Sport : Basketball: Kommen und gehen in der Bundesliga

Mit 77 Zu- und 86 Abgängen verzeichnet die Basketball-Bundesliga ein Kommen und Gehen wie nie zuvor. Ursache der großen personellen Veränderungen ist eine Neu-Interpretation der Ausländer-Regelung: Neben Profis aus den Ländern der Europäischen Union (EU) sind ab sofort auch zwei Spieler aus osteuropäischen Staaten inklusive Israel außerhalb des Ausländerkontingents (zwei Akteure) spielberechtigt. Die seit kurzem selbstverwaltete Bundesliga reagierte damit auf eine Forderung des Weltverbandes Fiba, der ursprünglich eine Gleichstellung aller europäischen Spieler anstrebte. Vergleichsweise ruhig ging es hingegen auf den Trainerbänken zu: Nur drei Klubs nahmen einen Wechsel vor.

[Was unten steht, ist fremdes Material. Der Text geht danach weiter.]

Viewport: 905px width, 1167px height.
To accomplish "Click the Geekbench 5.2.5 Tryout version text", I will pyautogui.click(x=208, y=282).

Gleich zehn der 14 Klubs machten sich die Neuregelung zu Nutze und nahmen insgesamt 16 so genannte Bosman-B-Spieler unter Vertrag. Bekannteste Vertreter sind die ehemaligen jugoslawischen Nationalspieler Dejan Koturovic (Alba Berlin) und Rade Milutinovic (Mitteldeutscher BC) sowie der Tscheche Pavel Becka (Oldenburger TB) und der Kroate Sinisa Kelecevic (von Frankfurt zu Telekom Baskets Bonn), die beide im vergangenen Jahr noch eine "echte" Ausländerstelle belegten. Kurz vor Saison-Auftakt geplatzt, ist das Engagement des Jugoslawen Mirko Milicevic bei Metabox Braunschweig. Der Klub kündigte den Vertrag mit ihm, weil der 35-Jährige erhebliche konditionelle Mängel aufwies.

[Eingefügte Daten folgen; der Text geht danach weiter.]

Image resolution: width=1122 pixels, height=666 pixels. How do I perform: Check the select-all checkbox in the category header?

Zurück in der Bundesliga ist ein bekannter Trainer: Dirk Bauermann, der bis Mitte der neunziger Jahre Bayer Leverkusen zu sieben Deutschen Meisterschaften in Folge führte, tritt nach zweijährigem Auslands-Intermezzo einen Job bei Brandt Hagen an. Der westfälische Traditionsklub will in dieser Saison ganz vorn mitspielen.